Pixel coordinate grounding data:
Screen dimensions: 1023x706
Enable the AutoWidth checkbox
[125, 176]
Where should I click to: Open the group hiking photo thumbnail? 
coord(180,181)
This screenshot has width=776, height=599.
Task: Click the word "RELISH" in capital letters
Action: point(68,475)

[YOUR INSTRUCTIONS] What you write should match, character for character, the lines from the one with "Enable the AutoWidth checkbox" to the end of the data, both included.

[OUTPUT FOR THIS TASK]
Enable the AutoWidth checkbox
[125, 176]
Where should I click to: Open the group hiking photo thumbnail? 
coord(180,181)
This screenshot has width=776, height=599.
Task: Click the word "RELISH" in capital letters
Action: point(68,475)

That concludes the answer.